Le Jeu de la vérité est-il votre premier roman pour enfants ?

Non, mais il est le premier à être traduit en français. J’ai écrit aussi une série de quatre titres (le dernier a été publié au printemps 1999), à propos d’une jeune Juive, Steffi, qui quitte Vienne à douze ans pour se réfugier en Suède, au cours de l’été 1939. Les quatre livres suivent Steffi pendant les six ans de la guerre, tout au long de son adolescence dans un pays qui n’est pas le sien.

Votre roman, comme souvent dans les romans suédois, semble avoir une certaine liberté de ton, une approche psychologique des personnages particulière… D’après vous, quelle en est la raison ?

Je ne peux pas répondre pour les autres écrivains suédois, mais en ce qui me concerne, l’approche psychologique est la plus évidente.
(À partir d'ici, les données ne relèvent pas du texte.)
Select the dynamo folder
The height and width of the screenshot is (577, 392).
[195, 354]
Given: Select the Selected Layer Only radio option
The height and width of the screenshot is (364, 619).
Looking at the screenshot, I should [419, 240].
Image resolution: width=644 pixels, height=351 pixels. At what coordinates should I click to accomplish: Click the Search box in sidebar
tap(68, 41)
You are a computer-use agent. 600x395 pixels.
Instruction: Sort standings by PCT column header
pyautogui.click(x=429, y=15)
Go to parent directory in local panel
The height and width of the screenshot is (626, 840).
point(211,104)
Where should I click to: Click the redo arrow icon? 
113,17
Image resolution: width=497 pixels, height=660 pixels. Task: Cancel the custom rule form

Je m’intéresse aux gens, à ce qu’ils pensent et ressentent, aux motivations qui les font agir. Le ton simple et réaliste du roman vient du fait que j’ai choisi Nora comme narratrice. Il me fallait trouver une langue qui « sonne » comme le discours d’une enfant de douze ans, même s’il s’agit en réalité d’un langage littéraire. Chaque histoire doit trouver son style et son ton.